In 2020, the Trump administration took a wrecking ball to America’s bedrock environmental law, the National Environmental Policy Act (NEPA). NEPA is the only law that requires the federal government to consider the environmental impacts of its decisions and gives the public a voice in those decisions.
The Biden administration responded with an April 2021 order by Interior Secretary Deb Haaland aimed at reversing changes to NEPA. Among other things, the order states that Interior bureaus and offices should not apply 2020 changes to the National Environmental Policy Act (NEPA) “in a manner that would change the application or level of NEPA that would have been applied to a proposed action before the 2020 Rule went into effect.” The new order also seeks to align the Interior Department with the President’s climate solution priorities.
Background:
Over the law’s 50-year history, citizens have relied on the National Environmental Policy Act (NEPA) to protect our public lands from a host of threats ranging from mining, road building, logging, and burning, to herbicide spraying and livestock grazing.

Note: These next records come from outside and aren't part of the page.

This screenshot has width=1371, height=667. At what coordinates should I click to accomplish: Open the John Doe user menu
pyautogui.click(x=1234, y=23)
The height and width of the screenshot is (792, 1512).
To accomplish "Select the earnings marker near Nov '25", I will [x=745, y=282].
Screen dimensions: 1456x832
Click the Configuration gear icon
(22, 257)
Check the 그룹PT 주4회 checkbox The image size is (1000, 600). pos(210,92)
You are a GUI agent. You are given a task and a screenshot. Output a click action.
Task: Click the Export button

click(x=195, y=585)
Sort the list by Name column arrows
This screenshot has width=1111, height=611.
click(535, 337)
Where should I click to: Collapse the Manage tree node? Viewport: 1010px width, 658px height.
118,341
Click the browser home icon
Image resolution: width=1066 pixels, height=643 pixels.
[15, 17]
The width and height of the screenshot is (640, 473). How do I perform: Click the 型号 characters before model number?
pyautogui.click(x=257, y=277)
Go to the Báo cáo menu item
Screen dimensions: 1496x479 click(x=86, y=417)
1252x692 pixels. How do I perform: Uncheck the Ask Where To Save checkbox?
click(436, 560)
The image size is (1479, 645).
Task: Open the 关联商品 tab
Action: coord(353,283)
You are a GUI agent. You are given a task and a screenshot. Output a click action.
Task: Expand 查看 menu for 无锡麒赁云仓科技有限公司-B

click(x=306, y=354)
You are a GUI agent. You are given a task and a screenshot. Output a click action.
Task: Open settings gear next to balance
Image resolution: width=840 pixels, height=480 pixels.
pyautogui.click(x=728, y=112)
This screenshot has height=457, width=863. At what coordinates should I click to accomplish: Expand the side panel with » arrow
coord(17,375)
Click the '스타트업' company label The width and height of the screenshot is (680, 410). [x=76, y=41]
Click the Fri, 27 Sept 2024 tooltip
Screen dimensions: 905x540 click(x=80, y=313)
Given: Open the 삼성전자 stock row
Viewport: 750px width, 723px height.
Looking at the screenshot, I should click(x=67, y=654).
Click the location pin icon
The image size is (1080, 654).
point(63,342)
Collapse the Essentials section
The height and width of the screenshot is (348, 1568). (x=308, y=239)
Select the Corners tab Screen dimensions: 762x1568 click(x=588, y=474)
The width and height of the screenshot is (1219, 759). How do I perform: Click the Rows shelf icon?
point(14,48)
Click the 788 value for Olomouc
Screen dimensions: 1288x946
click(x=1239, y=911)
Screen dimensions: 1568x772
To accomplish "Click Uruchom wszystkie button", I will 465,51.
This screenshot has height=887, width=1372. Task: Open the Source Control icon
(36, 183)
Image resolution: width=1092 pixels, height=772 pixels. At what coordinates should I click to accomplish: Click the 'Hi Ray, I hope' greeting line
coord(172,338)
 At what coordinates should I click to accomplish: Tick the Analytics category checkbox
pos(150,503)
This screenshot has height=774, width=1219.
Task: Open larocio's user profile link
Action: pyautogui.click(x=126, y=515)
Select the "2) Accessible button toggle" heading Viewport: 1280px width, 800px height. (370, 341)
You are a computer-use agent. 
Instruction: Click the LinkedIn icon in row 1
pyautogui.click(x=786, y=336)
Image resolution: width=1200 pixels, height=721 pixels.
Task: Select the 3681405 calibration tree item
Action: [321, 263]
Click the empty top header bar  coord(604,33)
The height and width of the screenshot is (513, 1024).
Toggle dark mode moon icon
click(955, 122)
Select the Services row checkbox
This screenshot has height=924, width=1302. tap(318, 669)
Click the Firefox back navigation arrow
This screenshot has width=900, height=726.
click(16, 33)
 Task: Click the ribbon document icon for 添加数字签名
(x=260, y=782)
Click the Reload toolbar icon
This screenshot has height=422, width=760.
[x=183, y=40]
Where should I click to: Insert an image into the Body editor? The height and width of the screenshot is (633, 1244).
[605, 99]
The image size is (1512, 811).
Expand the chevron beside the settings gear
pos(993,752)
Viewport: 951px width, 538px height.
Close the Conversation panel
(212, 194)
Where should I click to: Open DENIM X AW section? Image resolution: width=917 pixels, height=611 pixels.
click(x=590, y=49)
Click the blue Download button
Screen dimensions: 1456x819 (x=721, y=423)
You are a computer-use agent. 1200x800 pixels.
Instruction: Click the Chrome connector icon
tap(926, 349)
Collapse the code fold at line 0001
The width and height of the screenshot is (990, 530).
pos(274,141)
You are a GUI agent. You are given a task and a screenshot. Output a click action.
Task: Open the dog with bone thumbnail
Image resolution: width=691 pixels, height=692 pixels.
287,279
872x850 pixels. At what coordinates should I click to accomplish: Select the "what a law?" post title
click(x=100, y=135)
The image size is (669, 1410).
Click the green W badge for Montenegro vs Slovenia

Wilderness Watch has relied on the NEPA to defend America’s National Wilderness Preservation System—and the wildlife that calls it home—from predator control, motor vehicle use, helicopters, grazing developments, and even new mining and roads.
The Trump administration’s changes dismantled NEPA as we know it—by allowing more resource exploitation and environment damage on our public lands with little regard to imperiled plants and wildlife, clean water, clean air or even Wilderness.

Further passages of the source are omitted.